Manon review: Royal Ballet raises the bar with superb cast

'Thrilling, grown-up entertainment' for ballet lovers

Ballet dancers in Manon
Marcelino Sambé and Francesca Hayward are 'beautifully matched'
(Image credit: Foteini Christofilopoulou)

What a glorious start to the year for lovers of ballet, said Mark Monahan in The Daily Telegraph. Earlier this month, the English National Ballet "played a formidable hand" with its terrific revival of "Giselle". Now the Royal Ballet has raised the bar yet higher with a "positively incandescent" staging of "Manon", Kenneth MacMillan's "dark, sexy" masterpiece. The superb cast is led by Francesca Hayward on "knockout" form, and there's not a "single uninteresting character on stage", nor a dull moment. This is "thrilling, grown-up entertainment", and if you can't get to Covent Garden, catch it at the cinema (various screenings from 7 February). "Just go."

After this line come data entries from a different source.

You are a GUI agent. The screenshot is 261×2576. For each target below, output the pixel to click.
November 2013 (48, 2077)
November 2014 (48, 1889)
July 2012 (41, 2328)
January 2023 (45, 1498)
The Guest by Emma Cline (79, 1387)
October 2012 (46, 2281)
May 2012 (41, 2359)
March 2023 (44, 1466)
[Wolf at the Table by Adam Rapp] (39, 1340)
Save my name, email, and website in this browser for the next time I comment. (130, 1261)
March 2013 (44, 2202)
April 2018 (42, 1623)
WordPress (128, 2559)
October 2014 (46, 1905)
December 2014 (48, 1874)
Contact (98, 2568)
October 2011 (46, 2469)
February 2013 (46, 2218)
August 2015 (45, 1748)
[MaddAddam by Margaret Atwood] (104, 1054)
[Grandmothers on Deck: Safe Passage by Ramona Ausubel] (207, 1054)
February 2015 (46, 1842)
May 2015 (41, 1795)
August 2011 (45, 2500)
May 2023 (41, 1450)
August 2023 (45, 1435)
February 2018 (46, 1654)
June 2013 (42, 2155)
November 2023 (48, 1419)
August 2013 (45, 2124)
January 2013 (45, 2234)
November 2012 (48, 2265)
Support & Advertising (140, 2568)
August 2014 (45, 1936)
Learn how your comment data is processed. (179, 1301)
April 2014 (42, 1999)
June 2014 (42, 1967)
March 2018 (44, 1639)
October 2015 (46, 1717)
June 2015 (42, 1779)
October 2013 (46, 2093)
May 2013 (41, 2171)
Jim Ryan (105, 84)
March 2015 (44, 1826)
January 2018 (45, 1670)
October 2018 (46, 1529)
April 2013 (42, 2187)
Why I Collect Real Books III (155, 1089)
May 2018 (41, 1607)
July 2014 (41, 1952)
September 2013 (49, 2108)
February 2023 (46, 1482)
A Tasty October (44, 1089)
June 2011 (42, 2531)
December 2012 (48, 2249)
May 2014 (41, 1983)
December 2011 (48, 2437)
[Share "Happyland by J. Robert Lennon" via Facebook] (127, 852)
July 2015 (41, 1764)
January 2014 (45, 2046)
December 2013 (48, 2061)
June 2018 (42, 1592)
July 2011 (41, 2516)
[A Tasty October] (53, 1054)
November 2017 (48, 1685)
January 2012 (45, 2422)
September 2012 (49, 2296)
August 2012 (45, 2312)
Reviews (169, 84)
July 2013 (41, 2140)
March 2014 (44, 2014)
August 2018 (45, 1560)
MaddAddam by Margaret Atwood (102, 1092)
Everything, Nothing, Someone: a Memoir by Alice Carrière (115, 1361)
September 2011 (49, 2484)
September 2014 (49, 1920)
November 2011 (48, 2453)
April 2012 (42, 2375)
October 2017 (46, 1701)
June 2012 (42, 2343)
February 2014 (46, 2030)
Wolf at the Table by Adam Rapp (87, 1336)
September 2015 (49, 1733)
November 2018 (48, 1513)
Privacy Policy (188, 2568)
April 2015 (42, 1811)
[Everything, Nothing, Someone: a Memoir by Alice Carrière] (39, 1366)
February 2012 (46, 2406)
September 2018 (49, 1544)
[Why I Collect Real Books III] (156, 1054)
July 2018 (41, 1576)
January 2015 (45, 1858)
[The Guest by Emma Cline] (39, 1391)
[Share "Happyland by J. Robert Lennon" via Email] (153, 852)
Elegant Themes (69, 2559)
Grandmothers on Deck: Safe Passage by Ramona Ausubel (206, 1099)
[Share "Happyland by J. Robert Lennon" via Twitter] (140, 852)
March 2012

"Manon" was "quite the shocker when it premiered in 1974", said David Jays in the Evening Standard. Based on Prévost's novel "Manon Lescaut" (1731), it tells the story of a young woman who falls for a penniless student, Des Grieux, but takes up with a rich man to escape poverty, and ends up being arrested as a prostitute. It's a dark tale about coercion and sexual violence that some might think steers "dangerously close to misery porn", said Lyndsey Winship in The Guardian. But "whatever your feeling about the content, the craft is consummate". MacMillan's pas de deux are "packed with inventive, unexpected steps and lifts that capture the insatiability of young love in "sweeping phrases that don't stop to breathe". And the execution is simply superb.

"One of the Royal Ballet's brightest stars, Hayward has a ravishing flow of movement, with mercurial speed and temperament," said Zoe Anderson in The Independent. "From the opulence of the brothel to her prison rags, her extraordinary presence shines out, disrupting everything around her." As Des Grieux, Marcelino Sambé is a revelation – and this "beautifully matched" pair fling themselves with abandon into MacMillan's "fiendish, high-velocity" choreography, said Siobhan Murphy in The Stage. It's a superlative evening, which – as the lovers meet their fate leaves the audience "gulping with admiration and emotion".